• **Data extract**:
================================

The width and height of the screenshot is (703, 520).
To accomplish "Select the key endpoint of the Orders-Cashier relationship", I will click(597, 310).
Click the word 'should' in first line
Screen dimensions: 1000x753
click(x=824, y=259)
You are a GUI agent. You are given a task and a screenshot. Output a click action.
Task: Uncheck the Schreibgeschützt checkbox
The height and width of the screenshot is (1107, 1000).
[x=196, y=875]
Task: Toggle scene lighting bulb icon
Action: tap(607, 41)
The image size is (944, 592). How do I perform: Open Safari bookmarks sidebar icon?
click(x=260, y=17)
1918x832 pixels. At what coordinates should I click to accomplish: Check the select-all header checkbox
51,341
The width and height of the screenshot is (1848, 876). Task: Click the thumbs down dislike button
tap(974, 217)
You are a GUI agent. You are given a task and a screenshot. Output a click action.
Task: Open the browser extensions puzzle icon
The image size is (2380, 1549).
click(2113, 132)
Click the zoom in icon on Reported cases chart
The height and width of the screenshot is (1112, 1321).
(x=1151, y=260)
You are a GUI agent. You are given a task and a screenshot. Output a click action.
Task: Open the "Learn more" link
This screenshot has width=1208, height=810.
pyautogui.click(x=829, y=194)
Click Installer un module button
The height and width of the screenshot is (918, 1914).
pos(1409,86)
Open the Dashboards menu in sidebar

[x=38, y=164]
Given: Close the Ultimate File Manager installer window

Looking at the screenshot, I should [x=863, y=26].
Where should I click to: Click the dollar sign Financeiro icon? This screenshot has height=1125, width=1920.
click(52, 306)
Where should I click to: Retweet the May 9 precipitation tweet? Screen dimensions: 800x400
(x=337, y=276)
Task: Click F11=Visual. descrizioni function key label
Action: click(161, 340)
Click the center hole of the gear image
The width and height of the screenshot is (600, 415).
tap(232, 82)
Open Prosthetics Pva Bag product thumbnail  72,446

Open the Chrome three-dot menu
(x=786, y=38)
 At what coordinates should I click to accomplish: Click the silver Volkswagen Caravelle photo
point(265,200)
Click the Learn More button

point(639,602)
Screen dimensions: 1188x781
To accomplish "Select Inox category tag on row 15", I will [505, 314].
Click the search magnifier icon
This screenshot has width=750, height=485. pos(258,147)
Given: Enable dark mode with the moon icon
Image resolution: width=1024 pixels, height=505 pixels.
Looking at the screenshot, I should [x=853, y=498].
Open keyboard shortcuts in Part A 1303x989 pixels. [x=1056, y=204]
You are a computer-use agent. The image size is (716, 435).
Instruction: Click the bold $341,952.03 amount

================================

• **Task statement**:
Copy out everything from the line containing "Open keyboard shortcuts" down to the end of the entries, keeping each line as it stands.

• **Output of the task**:
Open keyboard shortcuts in Part A 1303x989 pixels. [x=1056, y=204]
You are a computer-use agent. The image size is (716, 435).
Instruction: Click the bold $341,952.03 amount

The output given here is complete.